In the entries below, every line with the string "sidebar" is to be reported.
***** DATA FOR THE TASK *****
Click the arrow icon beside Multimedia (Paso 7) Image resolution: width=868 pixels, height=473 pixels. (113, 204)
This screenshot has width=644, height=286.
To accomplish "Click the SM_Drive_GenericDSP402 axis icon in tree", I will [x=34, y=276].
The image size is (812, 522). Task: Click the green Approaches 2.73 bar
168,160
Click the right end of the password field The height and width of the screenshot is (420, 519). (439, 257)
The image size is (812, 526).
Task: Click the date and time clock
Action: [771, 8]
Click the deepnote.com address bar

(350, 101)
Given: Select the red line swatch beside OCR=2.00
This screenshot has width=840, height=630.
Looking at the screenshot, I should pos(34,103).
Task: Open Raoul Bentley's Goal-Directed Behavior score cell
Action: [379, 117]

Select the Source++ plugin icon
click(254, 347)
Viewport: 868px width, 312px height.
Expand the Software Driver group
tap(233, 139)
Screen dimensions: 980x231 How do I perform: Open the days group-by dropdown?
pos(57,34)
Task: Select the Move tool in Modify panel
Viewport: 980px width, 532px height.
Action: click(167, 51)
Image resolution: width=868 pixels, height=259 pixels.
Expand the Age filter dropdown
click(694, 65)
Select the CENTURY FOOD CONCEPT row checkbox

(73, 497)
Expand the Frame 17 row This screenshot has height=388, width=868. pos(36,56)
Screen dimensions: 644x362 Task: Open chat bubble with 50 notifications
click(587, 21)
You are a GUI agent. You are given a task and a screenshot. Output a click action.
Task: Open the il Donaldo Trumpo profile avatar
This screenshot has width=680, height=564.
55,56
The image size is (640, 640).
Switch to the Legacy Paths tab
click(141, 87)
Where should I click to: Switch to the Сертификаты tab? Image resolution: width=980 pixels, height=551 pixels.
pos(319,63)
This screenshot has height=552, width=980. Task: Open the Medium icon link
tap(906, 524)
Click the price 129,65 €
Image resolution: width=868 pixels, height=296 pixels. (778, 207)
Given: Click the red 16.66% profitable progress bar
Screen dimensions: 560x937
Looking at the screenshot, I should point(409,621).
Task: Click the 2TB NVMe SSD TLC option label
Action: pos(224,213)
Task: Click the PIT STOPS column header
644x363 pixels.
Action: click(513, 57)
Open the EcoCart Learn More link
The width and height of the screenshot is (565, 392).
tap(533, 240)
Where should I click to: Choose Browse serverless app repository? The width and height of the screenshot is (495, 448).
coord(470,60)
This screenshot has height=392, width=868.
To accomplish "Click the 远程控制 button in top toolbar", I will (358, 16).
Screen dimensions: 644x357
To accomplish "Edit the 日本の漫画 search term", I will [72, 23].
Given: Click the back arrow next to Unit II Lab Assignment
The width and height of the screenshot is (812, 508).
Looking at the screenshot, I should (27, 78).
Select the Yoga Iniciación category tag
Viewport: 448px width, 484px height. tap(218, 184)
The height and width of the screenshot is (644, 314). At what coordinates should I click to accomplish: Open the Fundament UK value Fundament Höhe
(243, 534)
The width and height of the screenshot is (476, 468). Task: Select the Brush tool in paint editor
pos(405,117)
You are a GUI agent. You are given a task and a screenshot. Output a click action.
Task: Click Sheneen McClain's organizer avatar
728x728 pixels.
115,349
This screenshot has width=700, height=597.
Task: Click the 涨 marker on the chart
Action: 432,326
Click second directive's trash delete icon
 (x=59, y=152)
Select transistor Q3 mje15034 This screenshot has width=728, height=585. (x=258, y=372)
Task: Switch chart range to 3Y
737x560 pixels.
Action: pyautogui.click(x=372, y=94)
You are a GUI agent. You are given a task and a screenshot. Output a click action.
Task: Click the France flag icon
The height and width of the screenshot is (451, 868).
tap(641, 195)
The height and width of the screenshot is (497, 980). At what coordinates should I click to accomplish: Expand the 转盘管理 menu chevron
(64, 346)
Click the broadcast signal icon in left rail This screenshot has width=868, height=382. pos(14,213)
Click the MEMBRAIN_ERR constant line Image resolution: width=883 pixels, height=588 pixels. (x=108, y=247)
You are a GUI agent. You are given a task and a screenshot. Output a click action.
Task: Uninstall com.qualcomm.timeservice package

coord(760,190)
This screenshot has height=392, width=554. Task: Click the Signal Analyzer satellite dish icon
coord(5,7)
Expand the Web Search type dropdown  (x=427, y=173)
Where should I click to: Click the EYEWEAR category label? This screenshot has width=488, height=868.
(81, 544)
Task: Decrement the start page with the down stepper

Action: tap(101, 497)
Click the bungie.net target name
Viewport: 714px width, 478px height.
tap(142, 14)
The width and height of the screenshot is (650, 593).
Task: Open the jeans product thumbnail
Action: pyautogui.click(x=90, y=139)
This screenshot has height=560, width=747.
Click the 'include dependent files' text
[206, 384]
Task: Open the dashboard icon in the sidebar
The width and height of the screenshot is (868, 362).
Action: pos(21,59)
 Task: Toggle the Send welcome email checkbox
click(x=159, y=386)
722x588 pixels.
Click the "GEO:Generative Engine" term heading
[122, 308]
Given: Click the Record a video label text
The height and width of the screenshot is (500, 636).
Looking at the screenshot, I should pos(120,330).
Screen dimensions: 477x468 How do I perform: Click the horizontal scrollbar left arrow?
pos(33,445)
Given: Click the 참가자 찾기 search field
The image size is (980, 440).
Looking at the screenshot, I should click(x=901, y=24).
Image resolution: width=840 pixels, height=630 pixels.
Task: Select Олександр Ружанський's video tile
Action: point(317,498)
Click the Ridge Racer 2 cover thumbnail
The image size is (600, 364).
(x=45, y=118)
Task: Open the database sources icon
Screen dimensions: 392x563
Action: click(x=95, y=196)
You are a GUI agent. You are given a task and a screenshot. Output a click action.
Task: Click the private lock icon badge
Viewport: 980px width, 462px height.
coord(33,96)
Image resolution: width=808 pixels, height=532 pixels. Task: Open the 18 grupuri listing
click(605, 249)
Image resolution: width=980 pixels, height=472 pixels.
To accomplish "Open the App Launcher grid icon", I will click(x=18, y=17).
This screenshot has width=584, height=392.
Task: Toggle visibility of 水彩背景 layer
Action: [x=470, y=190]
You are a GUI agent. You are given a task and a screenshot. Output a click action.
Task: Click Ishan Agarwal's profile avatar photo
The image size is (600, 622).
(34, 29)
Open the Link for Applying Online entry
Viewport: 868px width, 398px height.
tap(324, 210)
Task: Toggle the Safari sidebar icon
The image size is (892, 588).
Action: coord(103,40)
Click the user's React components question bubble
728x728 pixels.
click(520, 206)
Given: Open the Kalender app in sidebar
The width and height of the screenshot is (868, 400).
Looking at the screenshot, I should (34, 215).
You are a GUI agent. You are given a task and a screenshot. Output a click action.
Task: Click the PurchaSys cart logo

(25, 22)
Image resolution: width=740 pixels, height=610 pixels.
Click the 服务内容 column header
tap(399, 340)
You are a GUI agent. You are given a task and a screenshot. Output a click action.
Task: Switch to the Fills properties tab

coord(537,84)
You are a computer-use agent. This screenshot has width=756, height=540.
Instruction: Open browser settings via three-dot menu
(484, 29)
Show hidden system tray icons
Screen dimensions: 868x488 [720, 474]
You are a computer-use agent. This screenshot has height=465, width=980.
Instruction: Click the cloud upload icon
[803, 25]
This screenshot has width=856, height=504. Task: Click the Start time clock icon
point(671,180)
*****
• TASK OUTPUT:
Task: Open the dashboard icon in the sidebar
Task: Toggle the Safari sidebar icon
Given: Open the Kalender app in sidebar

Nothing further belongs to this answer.